Researchers at UC San Francisco have demonstrated that cooking food alters the microbiome of mice and humans. The importance of gut biome health in a variety of inflammatory conditions has spurred researchers into investigations of optimal gut-food interactions and their biomedical outcomes. Their research, published in Nature Microbiology, examined the impact of cooking food and the microbiome of mice.
Scientists partitioned feeding groups into raw meat, cooked meat, raw sweet potatoes, or cooked sweet potatoes. Raw vs cooked meat had no significant difference in gut microbiome, whereas raw and cooked sweet potatoes had a significant difference in microbiomes along with microbe gene activity patterns and metabolic products.

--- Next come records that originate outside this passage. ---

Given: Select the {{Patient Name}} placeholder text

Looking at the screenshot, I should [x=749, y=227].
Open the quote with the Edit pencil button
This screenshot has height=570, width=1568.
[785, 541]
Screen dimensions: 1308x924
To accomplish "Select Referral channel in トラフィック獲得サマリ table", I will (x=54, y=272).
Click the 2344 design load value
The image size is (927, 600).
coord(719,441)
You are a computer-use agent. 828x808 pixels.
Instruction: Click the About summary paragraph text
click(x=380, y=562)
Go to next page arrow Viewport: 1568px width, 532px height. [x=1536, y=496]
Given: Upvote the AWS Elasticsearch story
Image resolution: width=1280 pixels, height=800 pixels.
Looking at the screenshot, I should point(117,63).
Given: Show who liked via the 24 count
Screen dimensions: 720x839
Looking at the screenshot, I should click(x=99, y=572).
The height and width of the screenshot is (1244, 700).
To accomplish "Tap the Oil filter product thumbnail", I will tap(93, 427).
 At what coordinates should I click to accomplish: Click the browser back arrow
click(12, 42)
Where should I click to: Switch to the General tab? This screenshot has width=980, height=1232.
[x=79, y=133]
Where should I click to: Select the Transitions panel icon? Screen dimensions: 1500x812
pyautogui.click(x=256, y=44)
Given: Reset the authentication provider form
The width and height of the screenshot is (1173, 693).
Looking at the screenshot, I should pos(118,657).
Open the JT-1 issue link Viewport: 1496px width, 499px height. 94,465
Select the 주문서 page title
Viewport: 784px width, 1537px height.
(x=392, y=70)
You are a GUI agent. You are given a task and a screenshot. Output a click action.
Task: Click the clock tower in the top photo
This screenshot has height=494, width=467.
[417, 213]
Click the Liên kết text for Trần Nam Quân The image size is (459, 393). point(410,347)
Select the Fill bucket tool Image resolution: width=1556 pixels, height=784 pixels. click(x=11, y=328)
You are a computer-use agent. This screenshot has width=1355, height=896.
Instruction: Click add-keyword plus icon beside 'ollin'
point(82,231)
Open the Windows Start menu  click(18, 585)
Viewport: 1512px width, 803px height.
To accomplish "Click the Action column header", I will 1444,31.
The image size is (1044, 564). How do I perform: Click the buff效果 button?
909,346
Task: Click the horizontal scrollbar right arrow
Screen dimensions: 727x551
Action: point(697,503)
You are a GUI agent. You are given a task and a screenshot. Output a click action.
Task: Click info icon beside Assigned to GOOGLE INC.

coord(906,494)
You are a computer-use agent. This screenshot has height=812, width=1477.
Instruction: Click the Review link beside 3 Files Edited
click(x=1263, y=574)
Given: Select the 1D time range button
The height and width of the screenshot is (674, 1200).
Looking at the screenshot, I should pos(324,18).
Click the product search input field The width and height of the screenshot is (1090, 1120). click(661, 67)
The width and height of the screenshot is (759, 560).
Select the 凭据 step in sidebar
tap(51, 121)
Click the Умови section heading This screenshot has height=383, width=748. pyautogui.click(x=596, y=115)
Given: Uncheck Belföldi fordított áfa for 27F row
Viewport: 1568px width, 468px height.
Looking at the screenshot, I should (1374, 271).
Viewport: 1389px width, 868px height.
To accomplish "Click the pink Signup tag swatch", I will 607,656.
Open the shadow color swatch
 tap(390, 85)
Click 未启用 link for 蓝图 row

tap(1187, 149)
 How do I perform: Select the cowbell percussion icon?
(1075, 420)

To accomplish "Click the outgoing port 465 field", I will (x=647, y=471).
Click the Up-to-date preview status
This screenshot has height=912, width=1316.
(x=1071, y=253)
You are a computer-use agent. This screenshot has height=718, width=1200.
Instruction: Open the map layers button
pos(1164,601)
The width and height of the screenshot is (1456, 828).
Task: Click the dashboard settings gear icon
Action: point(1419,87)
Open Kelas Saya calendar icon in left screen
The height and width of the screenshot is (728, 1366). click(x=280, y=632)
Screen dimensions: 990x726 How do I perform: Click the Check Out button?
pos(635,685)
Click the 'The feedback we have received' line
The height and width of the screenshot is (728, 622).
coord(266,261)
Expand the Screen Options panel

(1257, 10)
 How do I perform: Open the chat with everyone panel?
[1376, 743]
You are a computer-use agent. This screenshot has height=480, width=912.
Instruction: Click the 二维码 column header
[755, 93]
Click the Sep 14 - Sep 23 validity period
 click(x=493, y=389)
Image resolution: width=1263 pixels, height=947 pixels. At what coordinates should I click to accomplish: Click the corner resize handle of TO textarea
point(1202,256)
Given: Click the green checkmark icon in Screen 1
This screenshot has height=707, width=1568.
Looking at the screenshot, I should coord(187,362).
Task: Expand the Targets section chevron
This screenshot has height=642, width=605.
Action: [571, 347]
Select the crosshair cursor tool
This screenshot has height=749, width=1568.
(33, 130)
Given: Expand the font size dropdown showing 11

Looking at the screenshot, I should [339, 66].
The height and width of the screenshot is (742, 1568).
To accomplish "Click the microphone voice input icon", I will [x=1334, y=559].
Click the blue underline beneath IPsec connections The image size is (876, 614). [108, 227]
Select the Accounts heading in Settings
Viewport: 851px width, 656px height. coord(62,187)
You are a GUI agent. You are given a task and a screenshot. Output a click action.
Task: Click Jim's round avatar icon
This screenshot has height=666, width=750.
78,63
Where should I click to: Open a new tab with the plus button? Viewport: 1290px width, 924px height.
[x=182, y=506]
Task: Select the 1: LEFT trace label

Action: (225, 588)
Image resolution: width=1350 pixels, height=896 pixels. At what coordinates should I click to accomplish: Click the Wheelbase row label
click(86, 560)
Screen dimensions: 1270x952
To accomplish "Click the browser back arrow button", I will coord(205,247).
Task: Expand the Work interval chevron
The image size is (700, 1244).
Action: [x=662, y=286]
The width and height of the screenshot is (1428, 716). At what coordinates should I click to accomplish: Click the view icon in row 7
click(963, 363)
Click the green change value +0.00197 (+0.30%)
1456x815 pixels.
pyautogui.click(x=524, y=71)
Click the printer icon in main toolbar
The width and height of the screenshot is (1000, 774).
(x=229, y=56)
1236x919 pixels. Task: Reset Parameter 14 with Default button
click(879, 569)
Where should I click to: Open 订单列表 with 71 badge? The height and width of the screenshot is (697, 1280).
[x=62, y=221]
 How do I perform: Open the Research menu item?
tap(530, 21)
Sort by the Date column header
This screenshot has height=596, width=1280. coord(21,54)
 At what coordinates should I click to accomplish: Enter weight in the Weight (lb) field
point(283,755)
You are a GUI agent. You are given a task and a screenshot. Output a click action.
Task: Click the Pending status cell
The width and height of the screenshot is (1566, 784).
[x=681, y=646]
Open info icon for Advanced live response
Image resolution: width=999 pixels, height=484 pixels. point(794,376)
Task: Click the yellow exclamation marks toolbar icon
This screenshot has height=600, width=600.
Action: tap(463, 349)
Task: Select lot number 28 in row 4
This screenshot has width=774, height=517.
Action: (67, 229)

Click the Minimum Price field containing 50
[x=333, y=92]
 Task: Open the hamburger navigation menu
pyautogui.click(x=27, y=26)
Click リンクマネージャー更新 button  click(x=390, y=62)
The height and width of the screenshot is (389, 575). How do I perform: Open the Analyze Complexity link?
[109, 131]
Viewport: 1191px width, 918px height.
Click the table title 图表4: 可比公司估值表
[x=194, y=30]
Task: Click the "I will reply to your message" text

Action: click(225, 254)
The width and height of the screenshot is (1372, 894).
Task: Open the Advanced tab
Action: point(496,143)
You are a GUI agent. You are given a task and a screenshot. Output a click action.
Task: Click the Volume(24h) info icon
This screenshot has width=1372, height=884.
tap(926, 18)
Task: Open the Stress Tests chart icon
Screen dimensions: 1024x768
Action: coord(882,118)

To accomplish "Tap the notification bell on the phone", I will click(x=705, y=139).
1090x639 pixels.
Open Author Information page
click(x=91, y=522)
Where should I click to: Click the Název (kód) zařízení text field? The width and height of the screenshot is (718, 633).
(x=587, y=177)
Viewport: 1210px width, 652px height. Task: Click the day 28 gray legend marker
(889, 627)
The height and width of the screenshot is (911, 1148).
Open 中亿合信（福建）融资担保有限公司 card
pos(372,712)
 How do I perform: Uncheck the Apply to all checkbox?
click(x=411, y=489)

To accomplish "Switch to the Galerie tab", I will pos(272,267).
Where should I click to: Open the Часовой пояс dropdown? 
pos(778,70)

To confirm these findings, researchers analyzed other vegetables including white potato, corn, peas, carrots, and beets.
Two key factors were observed based on microbial analysis. Cooked food permits more caloric uptake at the site of the small intestines which leads to more microbial feeding. Secondly, raw foods have potent antimicrobial compounds that would cause some damage to certain microbes. In order to investigate if these findings would translate to human test subjects, the team partnered with a Harvard graduate student, and professional chef, to conduct a 3-day controlled diet study. The study confirmed significantly different microbiomes in the human test subjects as well.